Repo setup for GitOps isn’t something we’re super opinionated about, but we’ll provide a quick overview of how we do it. Each application-code repo contains a directory that either has or can produce the Kubernetes YAML during CI. As the CI process builds the application code, it creates the Kubernetes YAML and makes a commit to the one shared GitOps repo. Regardless of where the project source is, the CI process will commit the deployable YAML to a single repository which is monitored by the in-cluster component.
Third party software is currently split based on where we want it running. For production-critical software such as Prometheus, Elasticsearch, Web application firewalls and more, we have have the same strategy. These applications are managed by Replicated Kots, but the resulting YAML is pushed to the same GitOps repo as our internally-developed applications.

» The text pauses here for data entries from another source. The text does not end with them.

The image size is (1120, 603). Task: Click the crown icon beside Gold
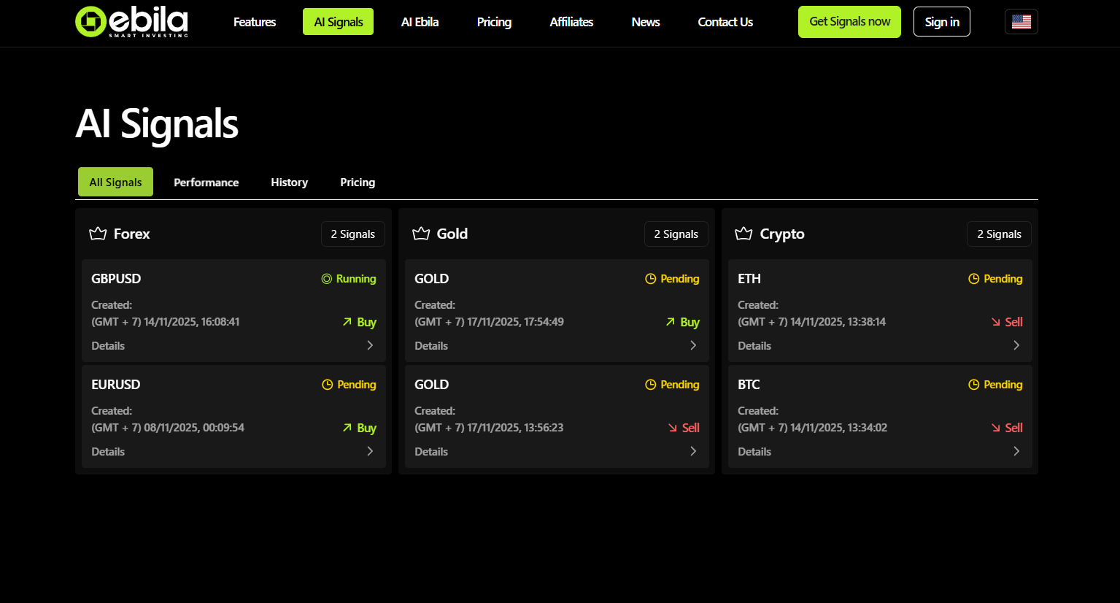(421, 234)
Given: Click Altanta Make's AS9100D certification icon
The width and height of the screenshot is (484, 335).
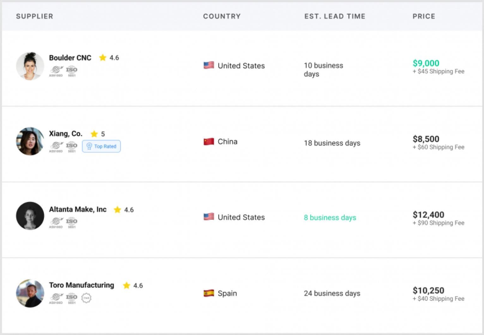Looking at the screenshot, I should [56, 222].
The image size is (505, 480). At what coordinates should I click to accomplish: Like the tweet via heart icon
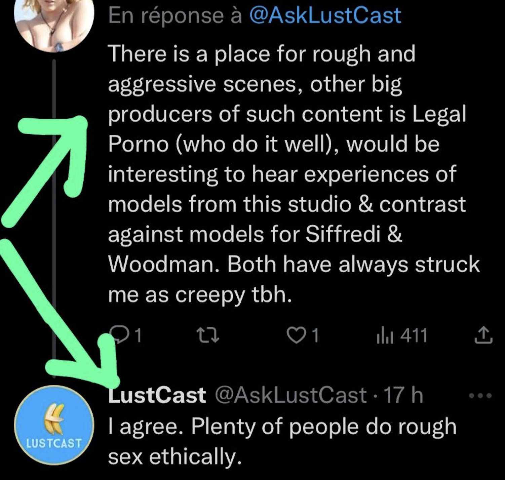click(x=296, y=335)
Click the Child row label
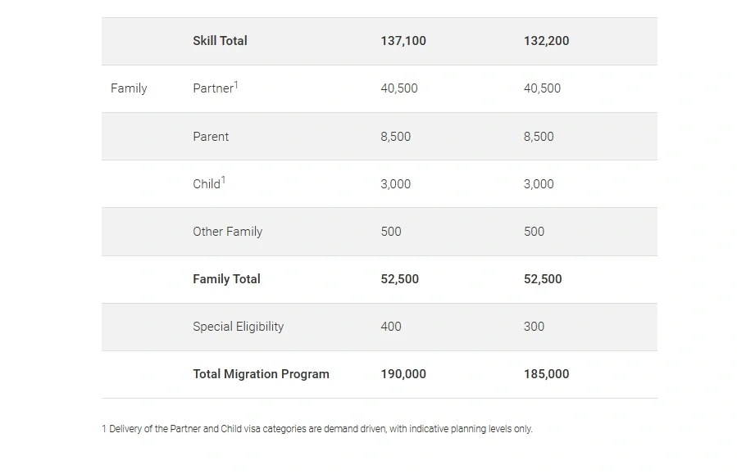This screenshot has height=474, width=737. click(207, 184)

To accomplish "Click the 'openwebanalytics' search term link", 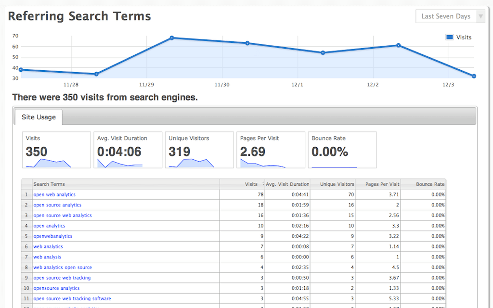I will [53, 236].
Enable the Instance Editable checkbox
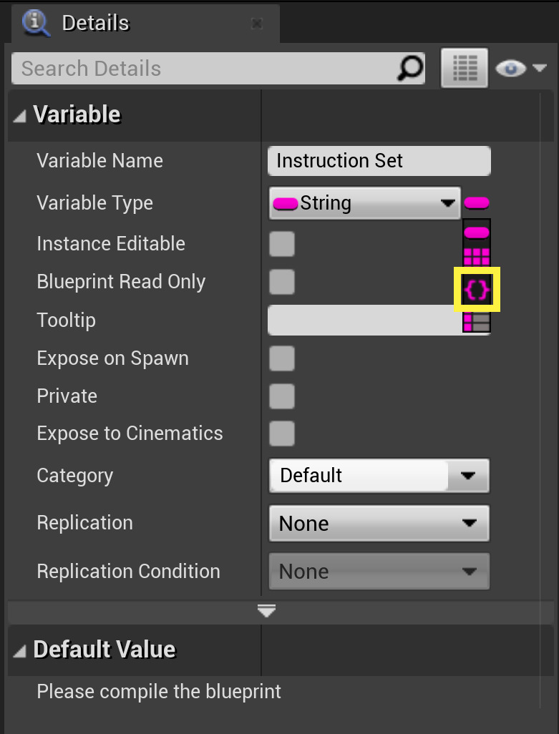Screen dimensions: 559x734 [x=282, y=244]
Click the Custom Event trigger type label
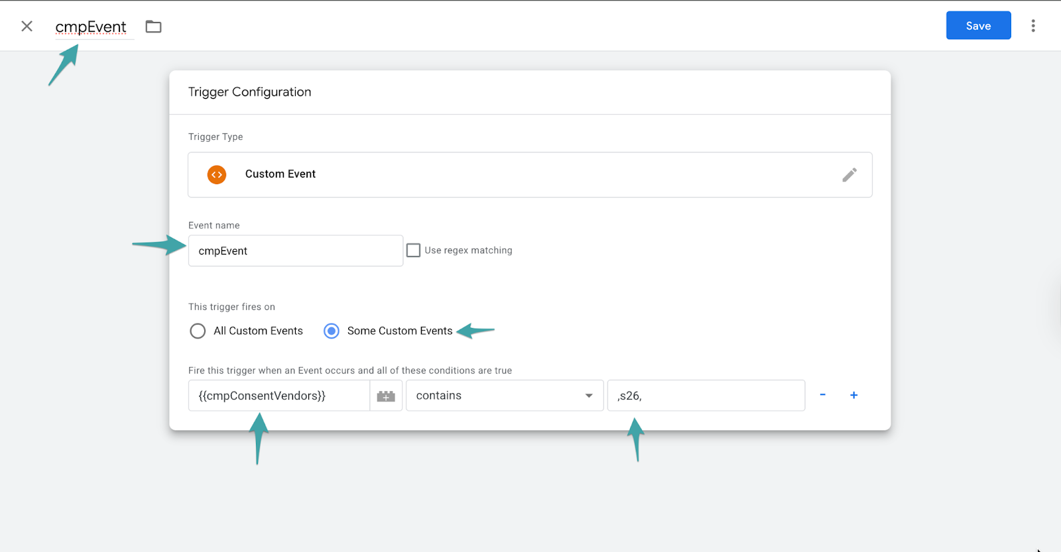This screenshot has width=1061, height=552. point(280,174)
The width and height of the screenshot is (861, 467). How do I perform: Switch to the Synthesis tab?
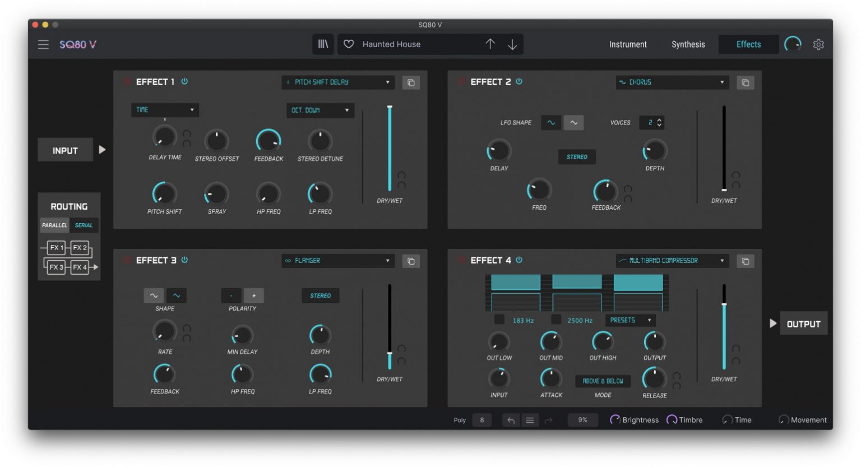(688, 44)
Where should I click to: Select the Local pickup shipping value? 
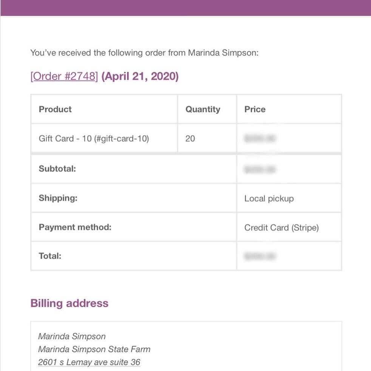[269, 198]
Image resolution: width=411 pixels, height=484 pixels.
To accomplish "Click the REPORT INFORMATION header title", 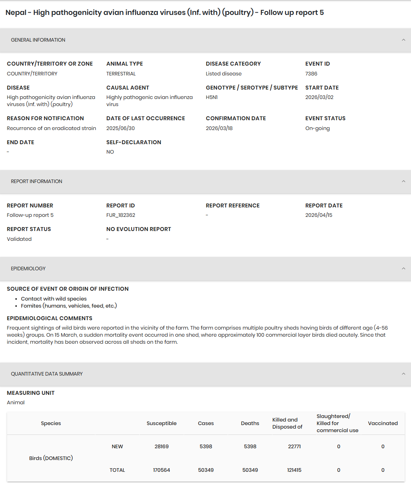I will click(37, 182).
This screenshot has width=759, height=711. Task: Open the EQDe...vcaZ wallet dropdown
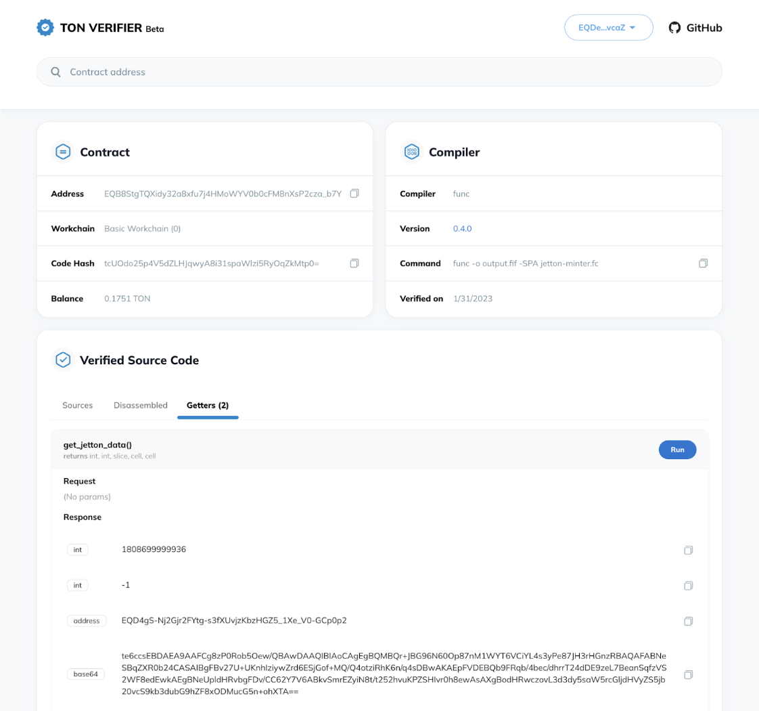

Other software such as a Docker image registry, CI tools themselves, and non-production software is still deployed using GitOps, but using a separate pipeline with a separate repo.
A challenge when adopting a GitOps pipeline is secret management. Nobody should commit secrets or sensitive information to a Git repo, even a private one. So, before adopting GitOps, its important to have a plan for how secrets will get deployed/
SealedSecrets is a Bitnami Custom Resource Definition (CRD) that makes it possible to commit Kubernetes secrets to a GitHub repo, because they are encrypted with a public key, but the private key that is required to decrypt only exists in the cluster. This is similar in concept to Mozilla SOPS. SealedSecrets are very easy to get started with. This controller doesn’t handle key rotation, dynamic secret generation or anything else. SealedSecrets are simply encrypted secrets, that the controller will decrypt and write a plain text secrets in the cluster as soon as they are applied.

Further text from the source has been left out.